March 25, 2026

Hundreds of scam companies have had their permits revoked and here is how to tell whether you are dealing with unscrupulous actors

In an article on 25 October, Dagens Nyheter reports that the Swedish Tax Agency has intensified its controls of companies suspected of having been taken over by unscrupulous actors.

In just the first six months of 2023, the authority reviewed around 450 companies and took action in 80 percent of the cases. There are warning flags to take into account, but what should businesses look for and how should they think in order to avoid scam companies? Pontus Holmberg, Head of Product and Innovation at Roaring, explains this and shares his best tips.

Scam companies very much exist and are part of the reality in today’s society.
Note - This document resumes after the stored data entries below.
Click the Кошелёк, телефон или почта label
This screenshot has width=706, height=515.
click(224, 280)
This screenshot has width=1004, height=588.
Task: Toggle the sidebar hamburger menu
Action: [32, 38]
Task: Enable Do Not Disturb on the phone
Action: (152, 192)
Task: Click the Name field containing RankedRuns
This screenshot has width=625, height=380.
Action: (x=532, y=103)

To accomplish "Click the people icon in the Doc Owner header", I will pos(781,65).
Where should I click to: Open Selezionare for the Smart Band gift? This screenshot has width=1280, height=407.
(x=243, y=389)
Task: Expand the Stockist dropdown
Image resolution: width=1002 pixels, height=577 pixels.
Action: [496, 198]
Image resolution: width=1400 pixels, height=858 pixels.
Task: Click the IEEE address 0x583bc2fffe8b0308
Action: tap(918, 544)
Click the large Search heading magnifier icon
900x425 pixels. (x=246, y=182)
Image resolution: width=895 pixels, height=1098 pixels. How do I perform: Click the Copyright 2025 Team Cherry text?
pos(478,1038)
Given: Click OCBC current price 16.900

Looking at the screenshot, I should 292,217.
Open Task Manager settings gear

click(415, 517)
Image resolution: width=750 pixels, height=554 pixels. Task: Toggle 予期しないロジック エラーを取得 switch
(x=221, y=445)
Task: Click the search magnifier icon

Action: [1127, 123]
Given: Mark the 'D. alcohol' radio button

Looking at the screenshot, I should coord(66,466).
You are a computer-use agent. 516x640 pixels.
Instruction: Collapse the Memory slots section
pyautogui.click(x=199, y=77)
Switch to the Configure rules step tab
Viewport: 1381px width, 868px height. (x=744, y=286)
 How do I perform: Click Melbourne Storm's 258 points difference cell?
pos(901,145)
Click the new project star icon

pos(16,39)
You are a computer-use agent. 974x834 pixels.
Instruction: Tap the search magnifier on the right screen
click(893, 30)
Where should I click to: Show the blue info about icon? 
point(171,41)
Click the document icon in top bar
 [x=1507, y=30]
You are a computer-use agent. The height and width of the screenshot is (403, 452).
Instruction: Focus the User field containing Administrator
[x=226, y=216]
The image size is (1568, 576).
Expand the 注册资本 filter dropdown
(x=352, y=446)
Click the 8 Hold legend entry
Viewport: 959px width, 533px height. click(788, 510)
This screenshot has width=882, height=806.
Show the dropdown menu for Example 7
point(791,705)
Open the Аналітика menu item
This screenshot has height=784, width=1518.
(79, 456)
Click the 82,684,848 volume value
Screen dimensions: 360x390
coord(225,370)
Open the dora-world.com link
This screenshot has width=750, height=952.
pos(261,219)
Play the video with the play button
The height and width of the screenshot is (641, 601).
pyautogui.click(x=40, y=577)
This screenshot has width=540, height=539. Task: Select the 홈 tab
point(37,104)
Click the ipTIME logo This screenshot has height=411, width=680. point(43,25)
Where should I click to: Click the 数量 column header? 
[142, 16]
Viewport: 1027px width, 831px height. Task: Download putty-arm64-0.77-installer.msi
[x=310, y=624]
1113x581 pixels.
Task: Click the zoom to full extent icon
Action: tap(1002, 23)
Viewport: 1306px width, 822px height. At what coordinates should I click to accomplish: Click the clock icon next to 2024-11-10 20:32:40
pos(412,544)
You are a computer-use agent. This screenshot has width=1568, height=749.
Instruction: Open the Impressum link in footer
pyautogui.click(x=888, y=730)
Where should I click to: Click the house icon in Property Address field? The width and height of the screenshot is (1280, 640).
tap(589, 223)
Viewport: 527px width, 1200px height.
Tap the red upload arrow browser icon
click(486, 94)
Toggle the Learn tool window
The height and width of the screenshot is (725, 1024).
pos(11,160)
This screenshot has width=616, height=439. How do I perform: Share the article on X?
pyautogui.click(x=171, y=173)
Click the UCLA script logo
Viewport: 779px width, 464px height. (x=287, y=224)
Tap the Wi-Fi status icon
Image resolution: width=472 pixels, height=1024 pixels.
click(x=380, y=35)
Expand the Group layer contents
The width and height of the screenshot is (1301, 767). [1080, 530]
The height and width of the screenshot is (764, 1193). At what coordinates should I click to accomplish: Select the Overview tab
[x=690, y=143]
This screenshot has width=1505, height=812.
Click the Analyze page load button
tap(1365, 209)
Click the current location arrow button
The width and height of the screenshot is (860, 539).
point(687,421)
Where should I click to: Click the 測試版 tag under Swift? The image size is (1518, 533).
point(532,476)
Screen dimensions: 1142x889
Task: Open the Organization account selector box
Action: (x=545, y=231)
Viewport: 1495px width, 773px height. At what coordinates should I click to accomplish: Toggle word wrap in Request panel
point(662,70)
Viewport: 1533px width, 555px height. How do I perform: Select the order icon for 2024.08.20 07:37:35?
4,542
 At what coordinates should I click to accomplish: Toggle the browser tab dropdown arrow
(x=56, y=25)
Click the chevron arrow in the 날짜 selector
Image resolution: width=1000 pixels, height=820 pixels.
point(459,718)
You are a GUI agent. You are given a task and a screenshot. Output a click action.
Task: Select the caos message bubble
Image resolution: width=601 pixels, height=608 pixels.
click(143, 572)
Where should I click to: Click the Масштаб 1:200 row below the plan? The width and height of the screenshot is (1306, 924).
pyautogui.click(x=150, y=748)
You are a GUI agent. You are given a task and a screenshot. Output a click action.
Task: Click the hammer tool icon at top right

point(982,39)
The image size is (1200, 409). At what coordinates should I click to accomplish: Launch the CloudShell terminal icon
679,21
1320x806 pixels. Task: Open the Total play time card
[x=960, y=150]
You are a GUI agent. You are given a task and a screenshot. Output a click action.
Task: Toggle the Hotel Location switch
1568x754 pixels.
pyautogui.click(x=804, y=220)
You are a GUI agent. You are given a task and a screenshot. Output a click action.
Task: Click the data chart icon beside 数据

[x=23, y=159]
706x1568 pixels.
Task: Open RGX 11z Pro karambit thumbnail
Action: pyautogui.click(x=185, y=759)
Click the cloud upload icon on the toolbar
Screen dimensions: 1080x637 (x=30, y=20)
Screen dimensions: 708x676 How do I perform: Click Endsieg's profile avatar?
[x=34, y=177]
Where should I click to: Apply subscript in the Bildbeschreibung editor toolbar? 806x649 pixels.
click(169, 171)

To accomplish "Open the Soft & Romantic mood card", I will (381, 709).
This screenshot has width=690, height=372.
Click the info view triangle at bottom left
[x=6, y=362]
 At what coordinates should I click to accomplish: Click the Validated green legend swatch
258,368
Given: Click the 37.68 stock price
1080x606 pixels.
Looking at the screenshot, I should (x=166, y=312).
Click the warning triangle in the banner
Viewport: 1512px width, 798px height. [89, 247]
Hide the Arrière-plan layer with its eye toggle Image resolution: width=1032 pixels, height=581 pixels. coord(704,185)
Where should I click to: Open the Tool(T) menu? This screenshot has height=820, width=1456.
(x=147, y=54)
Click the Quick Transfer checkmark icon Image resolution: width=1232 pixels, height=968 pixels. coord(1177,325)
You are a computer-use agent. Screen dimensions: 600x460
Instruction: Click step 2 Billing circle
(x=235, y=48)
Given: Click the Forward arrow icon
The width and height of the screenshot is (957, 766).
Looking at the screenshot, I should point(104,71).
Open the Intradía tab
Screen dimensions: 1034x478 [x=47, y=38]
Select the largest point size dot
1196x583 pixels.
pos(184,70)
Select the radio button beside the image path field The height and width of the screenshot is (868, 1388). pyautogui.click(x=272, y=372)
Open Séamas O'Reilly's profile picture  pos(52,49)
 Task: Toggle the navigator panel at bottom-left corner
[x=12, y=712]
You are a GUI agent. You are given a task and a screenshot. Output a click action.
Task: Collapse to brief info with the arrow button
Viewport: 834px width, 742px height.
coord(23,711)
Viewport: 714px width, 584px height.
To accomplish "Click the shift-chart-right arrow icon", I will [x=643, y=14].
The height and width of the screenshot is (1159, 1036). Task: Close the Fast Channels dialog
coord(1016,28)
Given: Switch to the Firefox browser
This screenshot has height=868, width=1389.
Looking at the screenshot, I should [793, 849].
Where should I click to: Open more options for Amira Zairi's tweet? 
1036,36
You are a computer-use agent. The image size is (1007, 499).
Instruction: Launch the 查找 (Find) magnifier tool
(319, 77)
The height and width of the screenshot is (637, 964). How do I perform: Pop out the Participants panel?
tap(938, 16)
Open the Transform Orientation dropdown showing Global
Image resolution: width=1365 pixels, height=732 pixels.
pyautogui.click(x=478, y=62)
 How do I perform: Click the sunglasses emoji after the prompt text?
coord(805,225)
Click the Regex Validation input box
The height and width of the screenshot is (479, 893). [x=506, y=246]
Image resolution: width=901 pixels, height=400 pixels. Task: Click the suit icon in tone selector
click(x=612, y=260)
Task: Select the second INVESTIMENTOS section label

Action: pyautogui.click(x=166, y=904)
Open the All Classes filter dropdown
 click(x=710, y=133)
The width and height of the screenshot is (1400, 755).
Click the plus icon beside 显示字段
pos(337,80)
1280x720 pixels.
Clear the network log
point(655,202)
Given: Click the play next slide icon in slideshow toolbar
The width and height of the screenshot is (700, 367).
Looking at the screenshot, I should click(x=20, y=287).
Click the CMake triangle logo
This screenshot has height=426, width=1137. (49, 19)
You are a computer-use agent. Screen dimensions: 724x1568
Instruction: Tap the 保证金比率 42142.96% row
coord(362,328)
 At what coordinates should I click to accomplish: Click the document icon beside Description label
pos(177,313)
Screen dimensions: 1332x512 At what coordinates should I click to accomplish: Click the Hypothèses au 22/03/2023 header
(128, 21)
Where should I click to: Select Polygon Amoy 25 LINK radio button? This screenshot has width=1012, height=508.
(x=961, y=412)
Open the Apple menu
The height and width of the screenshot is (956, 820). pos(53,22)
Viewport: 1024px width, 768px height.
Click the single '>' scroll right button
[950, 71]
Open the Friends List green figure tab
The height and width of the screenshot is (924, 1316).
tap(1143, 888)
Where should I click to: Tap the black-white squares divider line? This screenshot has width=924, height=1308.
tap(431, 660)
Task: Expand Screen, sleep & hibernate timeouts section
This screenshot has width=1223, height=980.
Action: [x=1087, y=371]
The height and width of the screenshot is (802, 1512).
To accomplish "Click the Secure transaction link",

It is the task of the Swedish Tax Agency to control companies, and the authority is obliged to report suspicions of crime to the Swedish Economic Crime Authority and notify its own tax crime unit. In an article on 25 October, Dagens Nyheter reports on the Swedish Tax Agency’s work. The authority has intensified its controls of companies suspected of having been taken over by unscrupulous actors. The Swedish Tax Agency reviewed around 450 companies and took action in 80 percent of the cases in just the first six months of 2023.

Just as Dagens Nyheter reports, a typical warning flag is if a person with previous economic crime takes over a company or if a person connected to the company is suspected of being a front person. A front person means that someone is placed on a board in order to take the criminal liability for someone else’s crimes. But how should companies find out and keep track of this in practice? And what is the expert’s best advice for avoiding scam companies altogether? Pontus Holmberg at the SaaS company Roaring, which provides business-critical information, breaks it all down.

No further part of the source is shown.